_BRIEF_.
Check every line of the data below for the word "This", then give only the number of lines that have it.

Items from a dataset

━━━━━━━━

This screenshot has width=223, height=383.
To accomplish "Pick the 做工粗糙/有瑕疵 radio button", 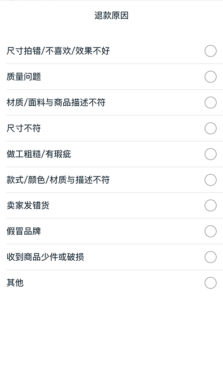I will coord(210,154).
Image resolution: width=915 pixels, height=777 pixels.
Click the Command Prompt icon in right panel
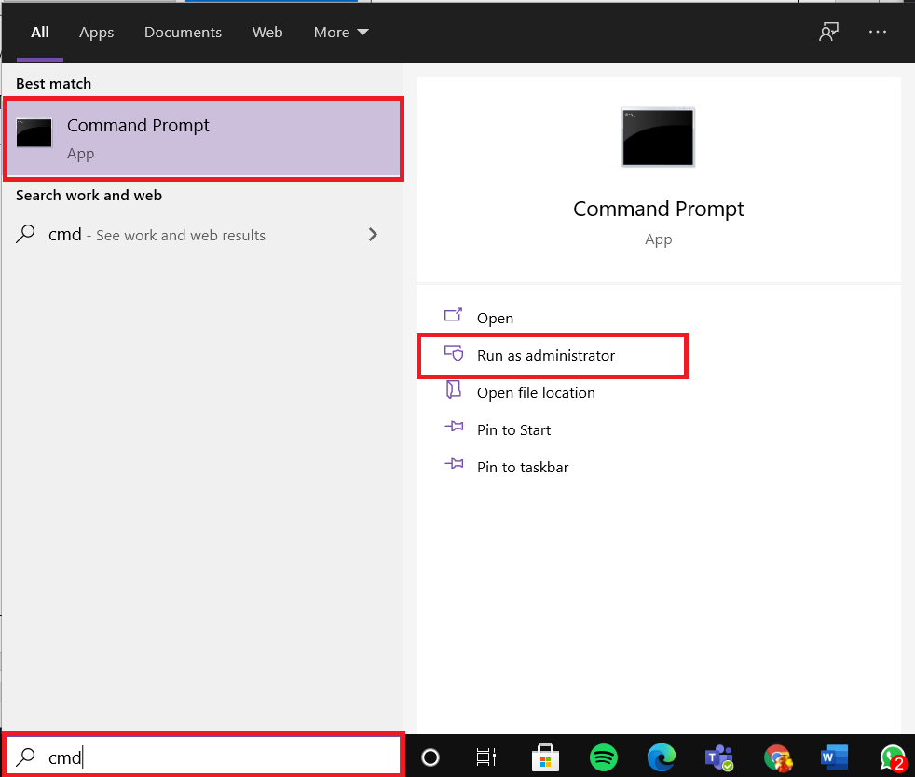(658, 137)
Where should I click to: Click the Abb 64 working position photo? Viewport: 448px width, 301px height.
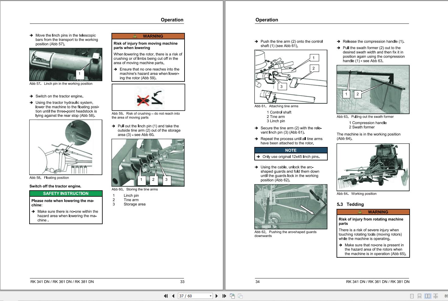[372, 167]
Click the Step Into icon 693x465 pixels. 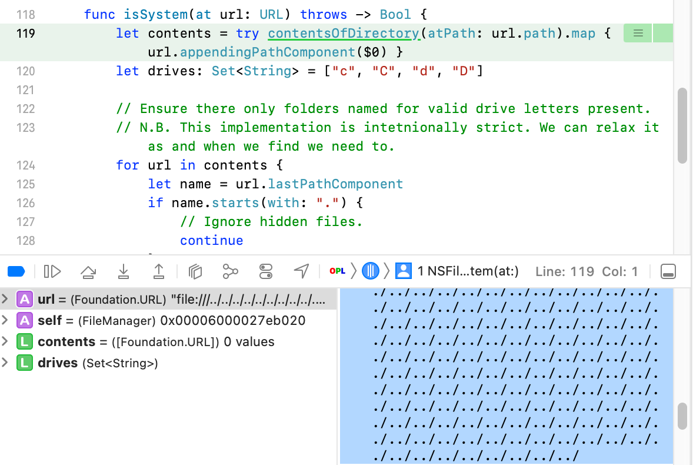tap(124, 271)
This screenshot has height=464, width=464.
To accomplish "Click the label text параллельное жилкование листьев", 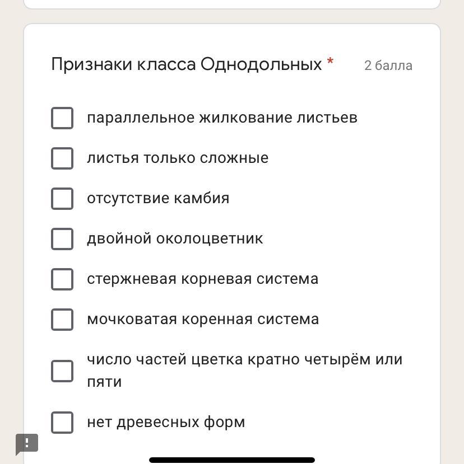I will (x=222, y=118).
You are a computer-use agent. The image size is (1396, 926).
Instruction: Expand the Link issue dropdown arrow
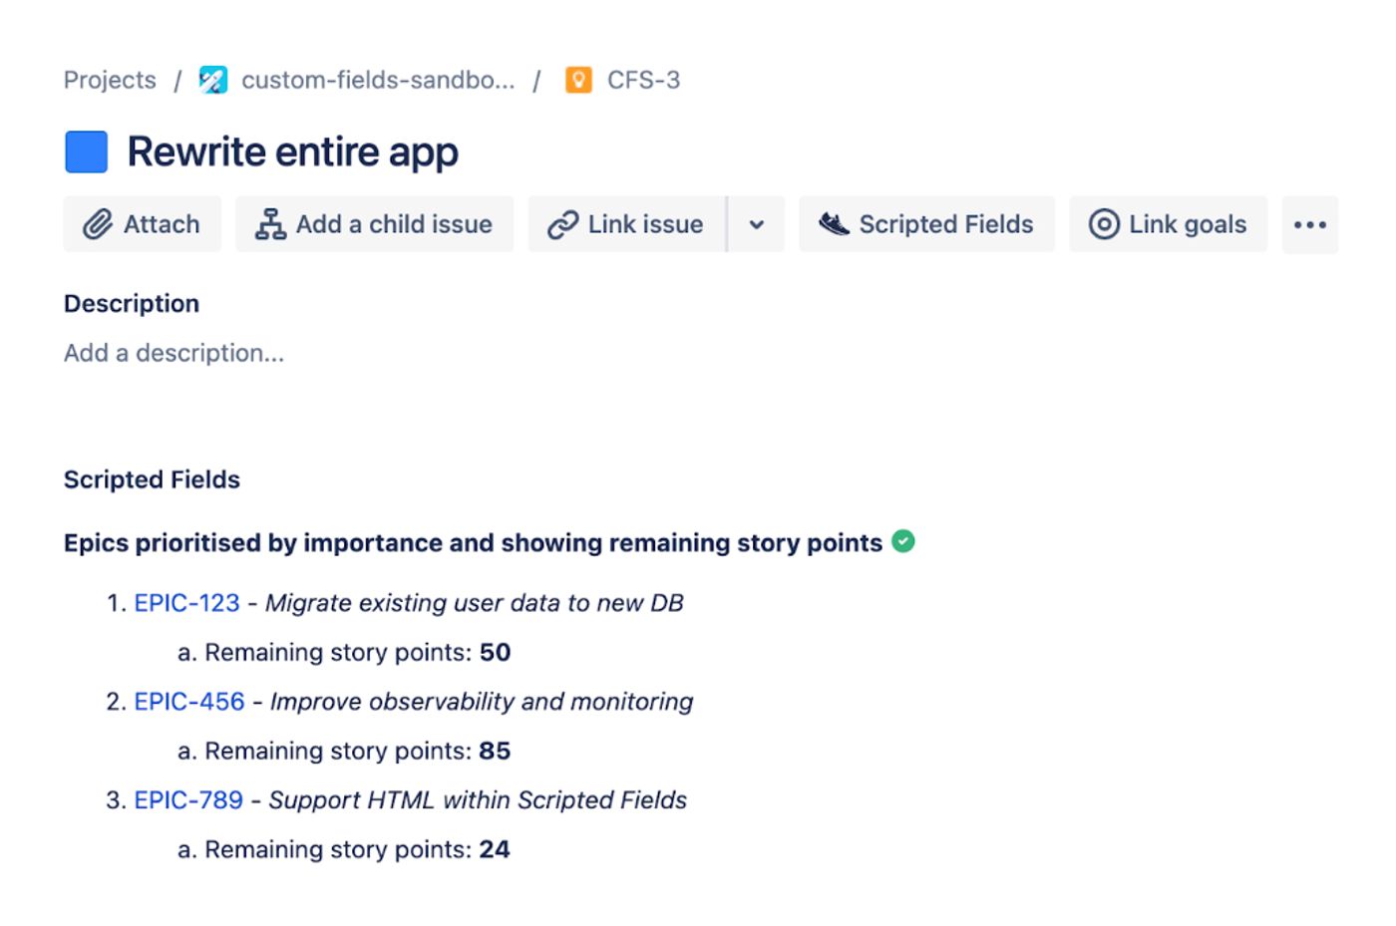point(757,224)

━━━━━━━━

_THE COMPLETED TASK_.
2